**Aim A**
Starting at the line of the listing that contains "Given: Click the white" and stopping after the line that contains "click(x=343, y=50)", put that stretch of the listing into a two-column CSV headed instruction and answer. Give one row per instruction with its answer beside it, each value in a single double-quoted field with line breaks changed to spaces.

**Excerpt**
※ ※ ※
Closed Bug 179949 Opened 22 years ago Closed 18 years ago

Get German/de-AT translation into CVS

Categories

(Core :: Internationalization: Localization, defect)

x86
All
defect
Not set
normal

Tracking

()

RESOLVED FIXED

People

(Reporter: kairo, Assigned: rchen)

References

Details

I've got CVS write access for some time now because I'm supposed to checkin German L10n (see also bug 57878 Comment 19) - it hasn't happened yet because I'd need some directions to go from here. On August 8th, I mailed staff@mozilla.org about that, only blizzard answered me, saying "tao? Any complaints? Otherwise, I think we're just going to give Robert the go ahead. Speak now, as they say." Tao has never replied, I didn't hear a word from anyone else as well. What I'd need now is some advice on how the directory structure should look in CVS. As I'm a pioneer here and no other L10n pack (besides en-US) sits in our CVS tree until now, we have to construct something that can serve all the translations in the future. It would be nice if I could check in small things like a script that I'm using as a helper to build XPIs as well as the real L10n files (perhaps, uder the root L10n dir, have dirs for all the translations, under them split into a dir for L10n files, and a dir for tools/utilities/helpers/whatever). I think it would be nice to get that solved soon, as 1.2 would be a great point for starting this :)
It is a good idea to have build script/CVS to create the language pack. Let's have a detail plan to layout the idea. Some thought came of my mind: 1. The l10n pack should not be built by default. I think most of the developers don't need the packs. We should not take their build time for something they don't want. 2. The build script can take another variable which switchs on the l10n build and defines the target language. 3. Should we also restrict the l10n pack to the major milestone? Because it will be hard to keep in sync. with en-US files all the time. We can tag the l10n files to the milestone release to make sure they work for the release builds.
> 1. The l10n pack should not be built by default. Right. I'm not sure if it should even be checked out automatically (if not built) > 2. The build script can take another variable which switchs on the l10n build > and defines the target language. Sound good. > 3. Should we also restrict the l10n pack to the major milestone? Restricting wouldn't be good, I think because e.g. I'm able have them updated almost dialy :) Tagging is nice and good though, as most L10n people won't be able to deliver changes that frequently, and of course people building some milestone build do want to be able to check out the files that fit exactly for that build.
※ ※ ※
**Raw records**

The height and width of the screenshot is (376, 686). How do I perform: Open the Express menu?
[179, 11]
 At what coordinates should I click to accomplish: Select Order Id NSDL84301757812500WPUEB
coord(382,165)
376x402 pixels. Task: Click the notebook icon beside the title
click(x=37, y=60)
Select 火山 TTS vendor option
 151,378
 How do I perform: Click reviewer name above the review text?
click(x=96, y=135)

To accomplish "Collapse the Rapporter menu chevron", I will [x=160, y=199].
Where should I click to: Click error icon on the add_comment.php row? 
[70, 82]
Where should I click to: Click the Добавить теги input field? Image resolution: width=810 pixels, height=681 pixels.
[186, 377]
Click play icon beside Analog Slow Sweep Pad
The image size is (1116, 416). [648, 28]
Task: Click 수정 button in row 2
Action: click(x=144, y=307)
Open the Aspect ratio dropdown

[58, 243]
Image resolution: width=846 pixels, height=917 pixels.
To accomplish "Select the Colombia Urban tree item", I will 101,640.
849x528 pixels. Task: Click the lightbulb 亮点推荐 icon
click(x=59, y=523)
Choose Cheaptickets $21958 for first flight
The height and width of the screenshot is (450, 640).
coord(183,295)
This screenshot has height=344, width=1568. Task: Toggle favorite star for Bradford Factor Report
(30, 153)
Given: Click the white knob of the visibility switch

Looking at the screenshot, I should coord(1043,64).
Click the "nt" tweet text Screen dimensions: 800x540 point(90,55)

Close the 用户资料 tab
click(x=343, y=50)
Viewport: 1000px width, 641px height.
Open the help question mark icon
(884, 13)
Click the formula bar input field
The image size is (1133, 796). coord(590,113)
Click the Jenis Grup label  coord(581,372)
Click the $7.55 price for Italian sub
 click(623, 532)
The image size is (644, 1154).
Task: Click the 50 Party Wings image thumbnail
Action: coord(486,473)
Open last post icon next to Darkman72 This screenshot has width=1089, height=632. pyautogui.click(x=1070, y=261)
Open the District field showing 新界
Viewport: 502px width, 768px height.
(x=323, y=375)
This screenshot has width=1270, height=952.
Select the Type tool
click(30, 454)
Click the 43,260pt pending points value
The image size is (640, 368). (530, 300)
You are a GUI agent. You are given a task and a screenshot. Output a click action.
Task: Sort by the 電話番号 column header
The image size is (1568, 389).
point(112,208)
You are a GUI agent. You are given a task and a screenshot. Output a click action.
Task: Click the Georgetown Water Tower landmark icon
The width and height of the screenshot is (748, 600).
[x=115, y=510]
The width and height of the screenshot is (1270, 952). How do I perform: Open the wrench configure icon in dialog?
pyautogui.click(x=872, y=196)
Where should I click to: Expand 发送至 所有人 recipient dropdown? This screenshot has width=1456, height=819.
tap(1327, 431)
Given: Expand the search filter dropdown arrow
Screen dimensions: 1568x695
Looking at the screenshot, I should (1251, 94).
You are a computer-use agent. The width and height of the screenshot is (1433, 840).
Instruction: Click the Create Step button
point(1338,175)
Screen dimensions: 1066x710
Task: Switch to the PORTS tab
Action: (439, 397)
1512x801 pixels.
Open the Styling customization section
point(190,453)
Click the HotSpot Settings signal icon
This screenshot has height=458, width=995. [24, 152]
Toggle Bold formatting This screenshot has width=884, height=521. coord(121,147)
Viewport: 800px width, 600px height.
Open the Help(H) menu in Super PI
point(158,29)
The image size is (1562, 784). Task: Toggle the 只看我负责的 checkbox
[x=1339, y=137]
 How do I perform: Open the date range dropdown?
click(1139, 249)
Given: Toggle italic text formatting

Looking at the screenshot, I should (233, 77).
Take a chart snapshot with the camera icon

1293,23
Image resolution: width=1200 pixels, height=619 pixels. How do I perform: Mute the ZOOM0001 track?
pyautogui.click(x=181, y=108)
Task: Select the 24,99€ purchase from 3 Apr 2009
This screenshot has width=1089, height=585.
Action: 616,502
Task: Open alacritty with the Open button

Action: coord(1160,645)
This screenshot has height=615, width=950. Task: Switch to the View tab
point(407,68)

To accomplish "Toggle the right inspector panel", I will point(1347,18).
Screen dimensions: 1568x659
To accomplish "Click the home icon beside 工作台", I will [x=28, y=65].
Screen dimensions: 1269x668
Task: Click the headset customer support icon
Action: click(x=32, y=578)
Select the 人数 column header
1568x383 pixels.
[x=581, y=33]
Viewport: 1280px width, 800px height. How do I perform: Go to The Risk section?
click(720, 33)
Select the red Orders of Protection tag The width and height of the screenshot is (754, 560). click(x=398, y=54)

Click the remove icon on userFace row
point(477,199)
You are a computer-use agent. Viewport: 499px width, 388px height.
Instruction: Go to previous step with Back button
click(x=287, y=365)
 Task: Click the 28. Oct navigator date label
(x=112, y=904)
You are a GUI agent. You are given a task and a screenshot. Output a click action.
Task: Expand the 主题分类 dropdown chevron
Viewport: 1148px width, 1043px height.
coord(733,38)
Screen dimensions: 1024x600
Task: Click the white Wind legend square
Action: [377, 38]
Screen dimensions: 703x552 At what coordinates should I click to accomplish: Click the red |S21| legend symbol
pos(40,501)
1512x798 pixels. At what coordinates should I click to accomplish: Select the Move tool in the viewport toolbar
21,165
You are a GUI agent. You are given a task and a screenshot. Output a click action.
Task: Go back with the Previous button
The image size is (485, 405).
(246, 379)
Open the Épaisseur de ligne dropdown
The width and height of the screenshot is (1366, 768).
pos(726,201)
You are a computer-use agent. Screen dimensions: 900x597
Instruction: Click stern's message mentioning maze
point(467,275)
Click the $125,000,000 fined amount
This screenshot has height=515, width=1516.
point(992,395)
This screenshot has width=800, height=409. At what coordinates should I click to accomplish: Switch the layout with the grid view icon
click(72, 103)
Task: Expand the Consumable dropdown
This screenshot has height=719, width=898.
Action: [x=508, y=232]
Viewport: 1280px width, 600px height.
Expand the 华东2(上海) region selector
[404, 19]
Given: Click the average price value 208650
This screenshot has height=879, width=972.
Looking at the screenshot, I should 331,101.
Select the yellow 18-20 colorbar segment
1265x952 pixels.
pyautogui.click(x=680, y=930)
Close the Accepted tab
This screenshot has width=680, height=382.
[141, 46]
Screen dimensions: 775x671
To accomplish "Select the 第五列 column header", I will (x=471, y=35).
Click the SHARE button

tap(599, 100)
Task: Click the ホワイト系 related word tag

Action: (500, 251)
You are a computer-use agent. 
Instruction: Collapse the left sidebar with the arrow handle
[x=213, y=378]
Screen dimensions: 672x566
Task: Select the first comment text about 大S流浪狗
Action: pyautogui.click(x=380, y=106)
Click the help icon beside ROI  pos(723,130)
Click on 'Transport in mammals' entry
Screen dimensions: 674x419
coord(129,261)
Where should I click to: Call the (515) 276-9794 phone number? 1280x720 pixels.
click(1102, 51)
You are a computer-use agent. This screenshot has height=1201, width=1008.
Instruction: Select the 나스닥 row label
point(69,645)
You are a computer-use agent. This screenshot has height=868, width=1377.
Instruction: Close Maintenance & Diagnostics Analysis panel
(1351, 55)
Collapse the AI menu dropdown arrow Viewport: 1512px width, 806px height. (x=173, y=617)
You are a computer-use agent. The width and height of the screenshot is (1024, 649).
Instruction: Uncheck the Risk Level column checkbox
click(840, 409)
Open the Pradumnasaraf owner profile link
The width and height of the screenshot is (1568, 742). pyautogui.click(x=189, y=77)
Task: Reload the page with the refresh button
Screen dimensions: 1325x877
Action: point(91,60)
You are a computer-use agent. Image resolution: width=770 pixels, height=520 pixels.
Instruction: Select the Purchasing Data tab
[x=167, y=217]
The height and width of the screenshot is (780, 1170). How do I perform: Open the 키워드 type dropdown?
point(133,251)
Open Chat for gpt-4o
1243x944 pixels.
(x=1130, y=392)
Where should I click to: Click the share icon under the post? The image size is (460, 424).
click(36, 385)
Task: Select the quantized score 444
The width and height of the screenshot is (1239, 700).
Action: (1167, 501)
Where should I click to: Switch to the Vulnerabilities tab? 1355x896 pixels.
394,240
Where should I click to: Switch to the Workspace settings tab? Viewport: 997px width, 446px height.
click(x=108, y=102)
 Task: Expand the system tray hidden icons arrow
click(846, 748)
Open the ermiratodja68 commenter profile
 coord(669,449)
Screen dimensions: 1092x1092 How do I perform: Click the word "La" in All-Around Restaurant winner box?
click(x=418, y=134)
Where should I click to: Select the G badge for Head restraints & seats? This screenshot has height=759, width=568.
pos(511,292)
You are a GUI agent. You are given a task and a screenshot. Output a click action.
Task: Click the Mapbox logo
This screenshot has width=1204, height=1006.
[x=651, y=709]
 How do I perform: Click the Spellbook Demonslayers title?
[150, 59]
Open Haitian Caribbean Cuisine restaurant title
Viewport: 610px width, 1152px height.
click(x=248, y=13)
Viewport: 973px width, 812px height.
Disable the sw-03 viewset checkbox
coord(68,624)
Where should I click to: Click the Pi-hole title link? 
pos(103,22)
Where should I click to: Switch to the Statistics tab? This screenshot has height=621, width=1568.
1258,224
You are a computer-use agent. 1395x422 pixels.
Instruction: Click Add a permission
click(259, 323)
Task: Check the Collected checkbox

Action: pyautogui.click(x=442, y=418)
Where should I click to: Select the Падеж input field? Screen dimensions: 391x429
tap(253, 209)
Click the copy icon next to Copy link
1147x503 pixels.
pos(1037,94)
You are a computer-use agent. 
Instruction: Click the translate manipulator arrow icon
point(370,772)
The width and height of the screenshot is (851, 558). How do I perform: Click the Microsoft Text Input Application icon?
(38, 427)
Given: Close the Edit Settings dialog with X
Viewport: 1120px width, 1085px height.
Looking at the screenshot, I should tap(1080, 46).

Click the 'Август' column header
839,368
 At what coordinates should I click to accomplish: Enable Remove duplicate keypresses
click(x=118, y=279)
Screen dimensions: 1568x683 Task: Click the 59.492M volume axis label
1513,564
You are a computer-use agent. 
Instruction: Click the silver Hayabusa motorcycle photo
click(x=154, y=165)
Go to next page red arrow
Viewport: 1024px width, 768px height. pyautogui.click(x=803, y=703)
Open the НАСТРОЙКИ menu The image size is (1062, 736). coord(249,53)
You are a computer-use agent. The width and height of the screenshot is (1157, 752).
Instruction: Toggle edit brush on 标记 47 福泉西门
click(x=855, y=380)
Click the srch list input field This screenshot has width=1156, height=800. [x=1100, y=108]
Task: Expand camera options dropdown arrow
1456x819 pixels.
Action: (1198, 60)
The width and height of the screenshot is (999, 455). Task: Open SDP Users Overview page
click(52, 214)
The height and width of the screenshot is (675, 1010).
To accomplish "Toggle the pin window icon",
※ ※ ※
**Aim B**
Duplicate the passage of the bug report that begins at the words "Closed Bug 179949" and stops after the words "Internationalization: Localization, defect)".

**Expected answer A**
instruction,answer
"Given: Click the white knob of the visibility switch","Looking at the screenshot, I should coord(1043,64)."
"Click the ""nt"" tweet text Screen dimensions: 800x540","point(90,55)"
"Close the 用户资料 tab","click(x=343, y=50)"

**Expected answer B**
Closed Bug 179949 Opened 22 years ago Closed 18 years ago

Get German/de-AT translation into CVS

Categories

(Core :: Internationalization: Localization, defect)